问题是网站不能很好地与 Internet Explorer 配合使用,因此代码只能成功执行大约一半的时间。我可以编写一个例程来检查网站是否加载成功,如果没有成功则重复,但是我想看看我是否可以让它与 WinHTTPRequest 一起工作。

以下几行是我如何使用基于 Internet Explorer 的网页抓取来访问表格,最后一行是我如何将表格加载到变量中。

Set IE = CreateObject("InternetExplorer.Application")
IE.navigate "https://weather.com/weather/tenday/l/12345:4:US"
IE.Visible = True

Application.Wait (Now() + TimeValue("00:02:00"))

Set doc = IE.document

Set WeatherTable = doc.getElementsByClassName("twc-table")(0)

我可以使用下面的代码通过 WinHTTPRequest 加载相关网站。

Set doc = New HTMLDocument

With CreateObject("WINHTTP.WinHTTPRequest.5.1")
    .Open "GET", "https://weather.com/weather/tenday/l/12345:4:US", False
    .send
    doc.body.innerHTML = .responseText
End With

但是,当我尝试使用下面的行抓取表格时,我得到“运行时错误'438':对象不支持此属性或方法。

Set WeatherTable = doc.getElementByclassname("twc-table")(0)

基本上,我需要与此行等效的 WinHTTP 网页抓取。

我已经看过 html 文档(doc.body.all.item(1) 等)的下降,但在遇到错误之前我并没有走得太远。我也看过 Selenium 插件,但我不记得能够成功下载和安装它,而且我不确定它是否仍然适用于当前版本的 chrome / firefox。

这是完整的代码,它允许我通过 Internet Explorer 网页抓取获取表格,然后将其放到 Excel 电子表格中。

感谢任何帮助。

Sub GetTable2()

Dim IE As Object
Dim doc As HTMLDocument
Dim WeatherTable As HTMLTable
Dim WeatherTableRows As HTMLTableRow
Dim HTMLTableCell As HTMLTableCell
Dim HeaderRow As Boolean

Dim RowCount As Long
Dim ColumnCount As Long

Dim i As Long

RowCount = 1
ColumnCount = 1
HeaderRow = True

Set IE = CreateObject("InternetExplorer.Application")
IE.navigate "https://weather.com/weather/tenday/l/12345:4:US"
IE.Visible = True

'Application.Wait (Now() + TimeValue("00:02:00"))

Set doc = IE.document

Set WeatherTable = doc.getElementsByClassName("twc-table")(0)

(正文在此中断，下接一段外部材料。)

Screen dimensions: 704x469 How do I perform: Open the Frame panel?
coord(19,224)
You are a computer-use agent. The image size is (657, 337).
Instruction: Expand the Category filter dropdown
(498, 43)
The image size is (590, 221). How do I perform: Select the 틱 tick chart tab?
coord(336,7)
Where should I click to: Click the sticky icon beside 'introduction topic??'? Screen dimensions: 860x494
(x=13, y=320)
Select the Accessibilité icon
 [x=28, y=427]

    For Each WeatherTableRows In WeatherTable.Rows
        i = 1
        For Each HTMLTableCell In WeatherTableRows.Cells
            If HeaderRow = True Then
                ThisWorkbook.Sheets("Sheet5").Cells(RowCount, ColumnCount).Value = HTMLTableCell.innerText
                ColumnCount = ColumnCount + 1
            Else
                If i = 1 Then
                    i = i + 1
                Else
                    ThisWorkbook.Sheets("Sheet5").Cells(RowCount, ColumnCount).Value = HTMLTableCell.innerText
                    ColumnCount = ColumnCount + 1
                End If
            End If
        Next HTMLTableCell
        HeaderRow = False
    ColumnCount = 1
    RowCount = RowCount + 1
    Next WeatherTableRows

IE.Quit
Set IE = Nothing
Set doc = Nothing

End Sub

【问题讨论】:

    标签: html excel vba internet-explorer


    【解决方案1】:

    您错过了s。它是复数,因为您通过 className 获得 elements 的集合。

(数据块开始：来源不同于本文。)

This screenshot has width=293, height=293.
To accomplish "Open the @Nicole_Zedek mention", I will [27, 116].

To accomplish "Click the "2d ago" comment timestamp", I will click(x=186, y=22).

    Set WeatherTable = doc.getElementsByClassName("twc-table")(0)
    

    【讨论】:

    • 哇,好的...非常感谢您的快速回复!
    【解决方案2】:

    为了让你的方法稍微干净一些,你也可以试试这个方法。

    Sub FetchTabularData()
        Dim elem As Object, trow As Object, S$, R&, C&
    
        [B1:G1] = [{"Day","Description","High/Low","Precip","Wind","Humidity"}]
    
        With New WinHttp.WinHttpRequest
            .Open "GET", "https://weather.com/weather/tenday/l/12345:4:US", False
            .send
            S = .responseText
        End With
    
        With New HTMLDocument
            .body.innerHTML = S
    
            For Each elem In .querySelector(".twc-table").getElementsByTagName("tr")
                For Each trow In elem.getElementsByTagName("td")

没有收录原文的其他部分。